Kondisi ini, kata Febrio, cukup menantang seiring dengan munculnya bencana yang dikategorikan bersumber dari gejala nonalam. Saat ini, Indonesia juga tengah menghadapi bencana nonalam yakni pandemi COVID-19. Oleh karena itu kebutuhan pendanaan sangat penting dalam menanggulangi dampak yang ditimbulkan dari bencana.

Dana Pertahun untuk Bencana

Dari hasil kajian Kemenkeu pada 2020, rata-rata nilai kerusakan langsung yang dialami Indonesia dalam 15 tahun terakhir mencapai sekitar Rp20 triliun pertahun.

Sayangnya, dana cadangan bencana di dalam Anggaran Pendapatan dan Belanja Negara (APBN) untuk mendanai tanggap darurat dan hibah rehabilitasi dan rekonstruksi kepada pemerintah daerah masih berada di bawah nilai kerusakan dan kerugian tersebut, yaitu Rp5-10 triliun pertahun sejak 2004.

Untuk menghadapi situasi tersebut, pemerintah meluncurkan pendanaan inovatif berupa dana bersama atau Pooling Fund Bencana (PFB). Hal tersebut sebagaimana tertuang dalam Peraturan Presiden Nomor 75 Tahun 2021 tentang Dana Bersama Penanggulangan Bencana pada 13 Agustus 2021.

“PFB merupakan upaya Pemerintah dalam mewujudkan komitmen untuk memperkuat ketahanan fiskal dalam menanggulangi dampak bencana alam dan nonalam,” tegasnya.
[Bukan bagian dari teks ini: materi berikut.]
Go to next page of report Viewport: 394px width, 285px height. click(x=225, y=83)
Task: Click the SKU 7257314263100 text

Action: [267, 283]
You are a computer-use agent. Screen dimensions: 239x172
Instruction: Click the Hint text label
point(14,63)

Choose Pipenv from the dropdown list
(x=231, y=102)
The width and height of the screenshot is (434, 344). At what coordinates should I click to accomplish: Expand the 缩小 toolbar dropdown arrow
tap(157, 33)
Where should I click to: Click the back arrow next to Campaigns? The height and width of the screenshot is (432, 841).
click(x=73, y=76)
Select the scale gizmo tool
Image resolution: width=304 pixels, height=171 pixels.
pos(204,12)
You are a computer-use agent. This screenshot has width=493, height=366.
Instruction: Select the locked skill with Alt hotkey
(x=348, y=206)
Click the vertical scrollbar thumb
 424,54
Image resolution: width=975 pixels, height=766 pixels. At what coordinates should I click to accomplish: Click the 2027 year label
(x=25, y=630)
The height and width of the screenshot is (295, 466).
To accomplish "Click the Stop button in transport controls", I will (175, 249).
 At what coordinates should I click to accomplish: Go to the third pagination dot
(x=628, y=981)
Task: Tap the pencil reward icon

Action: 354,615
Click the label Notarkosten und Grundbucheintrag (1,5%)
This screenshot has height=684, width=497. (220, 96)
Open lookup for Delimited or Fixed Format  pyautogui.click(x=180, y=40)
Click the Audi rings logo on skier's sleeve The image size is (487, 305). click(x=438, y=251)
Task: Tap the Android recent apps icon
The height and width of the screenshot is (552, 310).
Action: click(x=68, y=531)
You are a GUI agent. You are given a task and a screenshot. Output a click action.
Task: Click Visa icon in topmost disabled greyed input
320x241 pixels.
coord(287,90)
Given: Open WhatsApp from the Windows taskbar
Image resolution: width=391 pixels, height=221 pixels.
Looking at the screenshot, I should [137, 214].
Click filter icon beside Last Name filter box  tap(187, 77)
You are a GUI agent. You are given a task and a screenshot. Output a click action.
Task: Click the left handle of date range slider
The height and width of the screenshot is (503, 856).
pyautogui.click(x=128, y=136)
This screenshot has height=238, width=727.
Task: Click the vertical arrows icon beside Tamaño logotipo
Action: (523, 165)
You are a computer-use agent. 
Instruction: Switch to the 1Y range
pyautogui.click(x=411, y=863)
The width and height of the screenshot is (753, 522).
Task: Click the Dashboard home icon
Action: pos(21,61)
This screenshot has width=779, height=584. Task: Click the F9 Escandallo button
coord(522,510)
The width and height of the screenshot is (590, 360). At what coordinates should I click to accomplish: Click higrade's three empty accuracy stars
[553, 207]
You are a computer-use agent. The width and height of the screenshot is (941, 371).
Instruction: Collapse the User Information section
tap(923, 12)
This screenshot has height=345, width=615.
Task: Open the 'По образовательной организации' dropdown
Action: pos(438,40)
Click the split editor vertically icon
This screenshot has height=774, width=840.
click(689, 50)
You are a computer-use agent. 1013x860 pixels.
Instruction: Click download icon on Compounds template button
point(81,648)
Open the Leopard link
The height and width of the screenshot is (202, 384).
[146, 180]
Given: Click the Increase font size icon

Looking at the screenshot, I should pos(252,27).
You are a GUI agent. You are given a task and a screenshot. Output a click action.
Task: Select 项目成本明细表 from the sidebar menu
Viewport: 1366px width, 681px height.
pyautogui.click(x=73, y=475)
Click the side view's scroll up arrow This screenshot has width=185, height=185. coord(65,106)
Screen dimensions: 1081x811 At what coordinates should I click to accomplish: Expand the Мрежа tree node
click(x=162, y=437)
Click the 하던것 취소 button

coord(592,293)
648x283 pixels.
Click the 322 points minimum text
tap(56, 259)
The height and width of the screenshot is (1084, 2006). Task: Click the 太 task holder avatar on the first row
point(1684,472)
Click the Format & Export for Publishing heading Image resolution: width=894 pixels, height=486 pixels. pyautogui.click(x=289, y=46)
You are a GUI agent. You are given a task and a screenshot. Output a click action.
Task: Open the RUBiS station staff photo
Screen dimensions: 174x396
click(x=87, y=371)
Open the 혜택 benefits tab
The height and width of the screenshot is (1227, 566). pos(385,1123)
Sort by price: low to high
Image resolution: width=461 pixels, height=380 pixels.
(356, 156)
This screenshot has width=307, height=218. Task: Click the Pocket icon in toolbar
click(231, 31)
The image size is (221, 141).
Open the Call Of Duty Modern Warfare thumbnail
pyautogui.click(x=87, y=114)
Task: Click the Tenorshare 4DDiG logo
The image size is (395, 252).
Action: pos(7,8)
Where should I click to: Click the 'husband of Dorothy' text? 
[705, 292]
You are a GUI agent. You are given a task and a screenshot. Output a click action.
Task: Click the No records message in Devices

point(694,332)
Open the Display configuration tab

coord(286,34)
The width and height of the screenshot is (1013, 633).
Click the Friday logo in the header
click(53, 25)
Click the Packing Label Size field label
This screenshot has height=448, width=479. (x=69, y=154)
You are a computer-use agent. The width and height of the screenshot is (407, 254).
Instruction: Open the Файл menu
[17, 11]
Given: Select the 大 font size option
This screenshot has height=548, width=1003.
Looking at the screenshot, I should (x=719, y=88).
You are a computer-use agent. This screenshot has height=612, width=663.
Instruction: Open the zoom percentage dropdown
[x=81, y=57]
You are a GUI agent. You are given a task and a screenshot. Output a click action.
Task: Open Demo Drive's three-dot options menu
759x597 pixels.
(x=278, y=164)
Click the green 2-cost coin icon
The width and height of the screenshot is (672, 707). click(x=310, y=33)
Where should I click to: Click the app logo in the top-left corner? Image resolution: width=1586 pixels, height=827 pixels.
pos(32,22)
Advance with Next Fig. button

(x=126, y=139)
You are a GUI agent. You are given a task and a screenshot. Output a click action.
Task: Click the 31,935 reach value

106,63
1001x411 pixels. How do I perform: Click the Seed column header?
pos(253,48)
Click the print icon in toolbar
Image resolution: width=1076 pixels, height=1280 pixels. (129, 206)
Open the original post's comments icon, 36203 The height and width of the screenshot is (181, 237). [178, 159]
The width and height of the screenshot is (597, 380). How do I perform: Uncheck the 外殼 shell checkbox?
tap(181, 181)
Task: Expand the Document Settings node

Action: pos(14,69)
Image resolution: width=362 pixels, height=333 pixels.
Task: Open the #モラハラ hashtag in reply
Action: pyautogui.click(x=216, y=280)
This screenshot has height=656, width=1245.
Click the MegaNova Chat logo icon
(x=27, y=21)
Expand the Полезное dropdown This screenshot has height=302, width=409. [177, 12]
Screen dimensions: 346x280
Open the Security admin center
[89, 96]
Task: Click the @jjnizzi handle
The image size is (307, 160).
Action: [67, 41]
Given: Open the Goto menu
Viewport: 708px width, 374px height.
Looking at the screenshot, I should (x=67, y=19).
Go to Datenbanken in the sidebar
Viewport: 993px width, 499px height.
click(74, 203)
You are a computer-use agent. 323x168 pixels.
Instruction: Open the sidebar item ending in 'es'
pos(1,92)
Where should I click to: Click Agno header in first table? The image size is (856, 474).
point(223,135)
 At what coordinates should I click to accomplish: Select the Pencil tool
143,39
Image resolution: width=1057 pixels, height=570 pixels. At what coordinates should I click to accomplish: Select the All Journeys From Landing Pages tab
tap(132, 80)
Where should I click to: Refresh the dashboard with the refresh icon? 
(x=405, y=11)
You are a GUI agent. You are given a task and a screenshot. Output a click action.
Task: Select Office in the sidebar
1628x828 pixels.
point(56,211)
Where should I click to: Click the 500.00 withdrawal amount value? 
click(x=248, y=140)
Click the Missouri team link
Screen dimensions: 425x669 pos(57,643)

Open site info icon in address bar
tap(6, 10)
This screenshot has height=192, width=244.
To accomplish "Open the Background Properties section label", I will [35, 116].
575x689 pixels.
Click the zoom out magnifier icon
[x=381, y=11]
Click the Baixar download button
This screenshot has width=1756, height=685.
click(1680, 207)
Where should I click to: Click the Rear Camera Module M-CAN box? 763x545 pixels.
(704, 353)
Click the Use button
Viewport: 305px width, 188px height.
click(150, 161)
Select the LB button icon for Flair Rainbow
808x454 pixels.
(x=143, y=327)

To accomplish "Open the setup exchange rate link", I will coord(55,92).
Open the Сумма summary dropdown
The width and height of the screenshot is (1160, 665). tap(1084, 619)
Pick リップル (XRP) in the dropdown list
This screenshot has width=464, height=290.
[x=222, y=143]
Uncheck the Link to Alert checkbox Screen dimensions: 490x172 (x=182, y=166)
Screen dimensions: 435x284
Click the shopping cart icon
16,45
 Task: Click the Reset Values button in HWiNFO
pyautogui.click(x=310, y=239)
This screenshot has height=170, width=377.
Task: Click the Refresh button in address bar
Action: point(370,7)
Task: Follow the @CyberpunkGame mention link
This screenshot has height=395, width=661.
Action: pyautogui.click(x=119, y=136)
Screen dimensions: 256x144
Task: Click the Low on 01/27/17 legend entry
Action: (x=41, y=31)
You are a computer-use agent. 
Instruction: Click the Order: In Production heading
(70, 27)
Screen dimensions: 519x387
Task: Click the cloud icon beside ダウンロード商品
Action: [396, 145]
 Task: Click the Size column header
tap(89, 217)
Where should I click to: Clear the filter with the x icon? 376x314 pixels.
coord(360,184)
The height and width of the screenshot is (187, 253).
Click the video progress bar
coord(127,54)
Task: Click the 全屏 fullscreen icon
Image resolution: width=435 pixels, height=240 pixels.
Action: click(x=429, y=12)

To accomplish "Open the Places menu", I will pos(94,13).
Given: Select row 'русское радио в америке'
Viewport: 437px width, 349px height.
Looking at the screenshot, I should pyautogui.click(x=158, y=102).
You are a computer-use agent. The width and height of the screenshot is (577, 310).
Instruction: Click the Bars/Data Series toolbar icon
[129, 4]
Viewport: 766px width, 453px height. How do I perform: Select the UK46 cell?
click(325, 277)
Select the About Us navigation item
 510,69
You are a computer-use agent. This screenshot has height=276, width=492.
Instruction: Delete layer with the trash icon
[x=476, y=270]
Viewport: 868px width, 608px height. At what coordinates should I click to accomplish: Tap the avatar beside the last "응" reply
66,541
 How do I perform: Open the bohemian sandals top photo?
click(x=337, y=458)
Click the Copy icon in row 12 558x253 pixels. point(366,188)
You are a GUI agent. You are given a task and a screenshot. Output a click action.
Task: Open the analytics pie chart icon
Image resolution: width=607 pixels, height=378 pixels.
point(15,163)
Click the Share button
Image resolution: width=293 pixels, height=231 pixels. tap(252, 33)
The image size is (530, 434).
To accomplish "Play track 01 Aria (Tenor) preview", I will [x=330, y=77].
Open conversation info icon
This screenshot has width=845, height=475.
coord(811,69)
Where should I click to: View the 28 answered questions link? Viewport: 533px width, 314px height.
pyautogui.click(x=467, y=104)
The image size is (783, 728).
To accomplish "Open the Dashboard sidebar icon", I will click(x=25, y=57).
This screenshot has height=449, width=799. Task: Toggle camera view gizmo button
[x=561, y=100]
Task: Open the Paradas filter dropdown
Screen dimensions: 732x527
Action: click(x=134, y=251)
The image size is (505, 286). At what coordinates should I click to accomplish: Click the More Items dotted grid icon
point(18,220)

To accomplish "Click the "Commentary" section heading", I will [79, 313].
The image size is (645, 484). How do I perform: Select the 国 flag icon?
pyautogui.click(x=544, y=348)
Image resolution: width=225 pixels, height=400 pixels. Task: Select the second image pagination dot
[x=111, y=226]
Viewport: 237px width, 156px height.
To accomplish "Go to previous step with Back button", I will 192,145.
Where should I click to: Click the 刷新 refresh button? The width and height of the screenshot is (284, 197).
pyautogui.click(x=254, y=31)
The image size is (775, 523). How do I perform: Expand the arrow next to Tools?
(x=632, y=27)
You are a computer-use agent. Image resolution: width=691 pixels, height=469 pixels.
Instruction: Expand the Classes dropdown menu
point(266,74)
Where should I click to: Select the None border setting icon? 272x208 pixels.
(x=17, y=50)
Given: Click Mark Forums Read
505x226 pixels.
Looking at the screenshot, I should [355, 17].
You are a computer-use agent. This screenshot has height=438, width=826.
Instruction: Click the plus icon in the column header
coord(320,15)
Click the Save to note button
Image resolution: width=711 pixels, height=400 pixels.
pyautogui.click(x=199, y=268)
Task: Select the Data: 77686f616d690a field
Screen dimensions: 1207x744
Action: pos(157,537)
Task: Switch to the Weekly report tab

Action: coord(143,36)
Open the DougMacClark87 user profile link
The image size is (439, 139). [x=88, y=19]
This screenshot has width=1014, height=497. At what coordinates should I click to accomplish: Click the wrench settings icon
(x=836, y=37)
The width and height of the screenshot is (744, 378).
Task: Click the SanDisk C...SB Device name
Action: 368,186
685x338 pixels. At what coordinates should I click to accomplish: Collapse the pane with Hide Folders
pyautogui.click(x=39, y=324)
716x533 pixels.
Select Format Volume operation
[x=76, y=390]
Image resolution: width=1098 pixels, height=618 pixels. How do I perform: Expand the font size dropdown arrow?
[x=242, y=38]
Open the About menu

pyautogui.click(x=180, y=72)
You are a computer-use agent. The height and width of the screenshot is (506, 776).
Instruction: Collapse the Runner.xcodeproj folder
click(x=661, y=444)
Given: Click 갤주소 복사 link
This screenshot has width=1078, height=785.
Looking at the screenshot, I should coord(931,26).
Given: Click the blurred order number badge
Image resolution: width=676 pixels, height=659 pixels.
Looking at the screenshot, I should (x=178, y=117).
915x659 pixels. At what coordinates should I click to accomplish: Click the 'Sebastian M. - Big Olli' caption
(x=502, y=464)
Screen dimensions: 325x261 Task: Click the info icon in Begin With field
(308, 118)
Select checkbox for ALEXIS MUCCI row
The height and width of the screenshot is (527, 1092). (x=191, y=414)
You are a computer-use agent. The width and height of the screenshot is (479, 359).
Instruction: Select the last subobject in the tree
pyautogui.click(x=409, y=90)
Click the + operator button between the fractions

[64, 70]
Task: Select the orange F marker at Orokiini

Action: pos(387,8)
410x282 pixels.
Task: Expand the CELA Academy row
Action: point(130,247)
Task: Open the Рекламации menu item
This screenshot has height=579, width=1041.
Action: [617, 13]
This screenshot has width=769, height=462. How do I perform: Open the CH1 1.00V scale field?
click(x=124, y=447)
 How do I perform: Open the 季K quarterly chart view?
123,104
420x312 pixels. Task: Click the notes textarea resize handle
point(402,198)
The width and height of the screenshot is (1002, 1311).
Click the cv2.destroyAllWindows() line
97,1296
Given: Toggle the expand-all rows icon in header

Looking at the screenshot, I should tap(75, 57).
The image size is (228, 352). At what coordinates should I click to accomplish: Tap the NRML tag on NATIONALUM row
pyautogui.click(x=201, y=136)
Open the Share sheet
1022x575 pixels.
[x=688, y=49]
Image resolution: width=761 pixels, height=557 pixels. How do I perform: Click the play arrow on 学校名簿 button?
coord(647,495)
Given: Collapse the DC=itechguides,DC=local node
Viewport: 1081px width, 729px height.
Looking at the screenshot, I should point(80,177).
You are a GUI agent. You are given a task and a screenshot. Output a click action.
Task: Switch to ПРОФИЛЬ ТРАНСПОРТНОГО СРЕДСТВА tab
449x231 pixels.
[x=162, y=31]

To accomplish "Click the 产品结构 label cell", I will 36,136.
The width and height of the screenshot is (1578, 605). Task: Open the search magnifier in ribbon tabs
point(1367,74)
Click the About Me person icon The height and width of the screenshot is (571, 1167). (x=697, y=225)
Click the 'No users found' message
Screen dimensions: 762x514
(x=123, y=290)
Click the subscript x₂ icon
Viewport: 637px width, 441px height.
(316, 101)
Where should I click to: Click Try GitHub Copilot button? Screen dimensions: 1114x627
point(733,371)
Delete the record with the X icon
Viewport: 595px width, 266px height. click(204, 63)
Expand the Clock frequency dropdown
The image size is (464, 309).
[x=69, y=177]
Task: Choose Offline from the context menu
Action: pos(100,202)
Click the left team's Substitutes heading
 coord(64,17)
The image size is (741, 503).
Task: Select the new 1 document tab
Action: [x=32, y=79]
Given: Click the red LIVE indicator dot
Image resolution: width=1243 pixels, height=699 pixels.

PFB Mempercepat Proses Penanganan Bencana

PFB hadir untuk menutup celah pendanaan atau financing gap tersebut dan mempercepat proses penanganan bencana.

“Saat ini, PFB akan memiliki dana kelolaan awal sebesar kurang lebih Rp7,3 triliun,” katanya.

PFB sendiri dikelola secara otonom oleh sebuah Badan Layanan Umum (BLU) di Kemenkeu. Melalui prinsip kerja BLU, PFB tidak hanya memobilisasi dana, tetapi juga melakukan investasi dan akumulasi atas dana yang dihimpun.

Sebagai bagian dari Strategi Pendanaan dan Asuransi Risiko Bencana, PFB memungkinkan pemerintah untuk mengatur strategi pendanaan risiko bencana melalui APBN/APBD, maupun memindahkan risikonya kepada pihak ketiga melalui pengasuransian aset pemerintah dan masyarakat.

“Adanya PFB diharapkan dapat mempercepat pemulihan dan melindungi masyarakat yang paling terdampak, yaitu masyarakat miskin dan rentan,” tutup Febrio.